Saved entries
◇ ◇ ◇

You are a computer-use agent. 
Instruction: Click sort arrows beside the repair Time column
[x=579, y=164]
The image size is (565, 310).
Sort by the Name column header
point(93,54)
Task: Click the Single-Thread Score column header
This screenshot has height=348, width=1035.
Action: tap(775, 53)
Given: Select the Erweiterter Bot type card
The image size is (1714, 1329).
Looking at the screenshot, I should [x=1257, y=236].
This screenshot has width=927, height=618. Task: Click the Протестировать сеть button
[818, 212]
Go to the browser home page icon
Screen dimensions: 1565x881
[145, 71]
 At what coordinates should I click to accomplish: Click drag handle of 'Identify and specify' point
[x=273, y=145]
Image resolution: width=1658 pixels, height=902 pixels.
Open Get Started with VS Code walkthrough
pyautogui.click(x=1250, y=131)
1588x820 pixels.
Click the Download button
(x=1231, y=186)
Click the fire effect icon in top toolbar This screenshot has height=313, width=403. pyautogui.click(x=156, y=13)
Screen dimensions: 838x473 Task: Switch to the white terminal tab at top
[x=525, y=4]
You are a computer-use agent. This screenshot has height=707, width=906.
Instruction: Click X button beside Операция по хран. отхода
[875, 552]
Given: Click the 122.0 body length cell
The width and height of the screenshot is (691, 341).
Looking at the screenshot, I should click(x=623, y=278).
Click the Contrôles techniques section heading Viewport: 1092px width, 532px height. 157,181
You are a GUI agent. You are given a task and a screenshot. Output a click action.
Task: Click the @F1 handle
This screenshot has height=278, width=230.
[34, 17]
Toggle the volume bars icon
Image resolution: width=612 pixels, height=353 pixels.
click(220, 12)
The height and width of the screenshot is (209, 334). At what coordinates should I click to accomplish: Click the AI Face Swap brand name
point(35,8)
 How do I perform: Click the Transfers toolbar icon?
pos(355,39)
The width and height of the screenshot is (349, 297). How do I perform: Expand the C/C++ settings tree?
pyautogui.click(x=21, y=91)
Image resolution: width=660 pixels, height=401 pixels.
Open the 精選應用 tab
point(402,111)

◇ ◇ ◇

• **YOUR TASK**:
Show every line in the entries above that contains the string "computer".

• **SOLUTION TO THIS EXERCISE**:
You are a computer-use agent. 
You are a computer-use agent. This screenshot has height=707, width=906.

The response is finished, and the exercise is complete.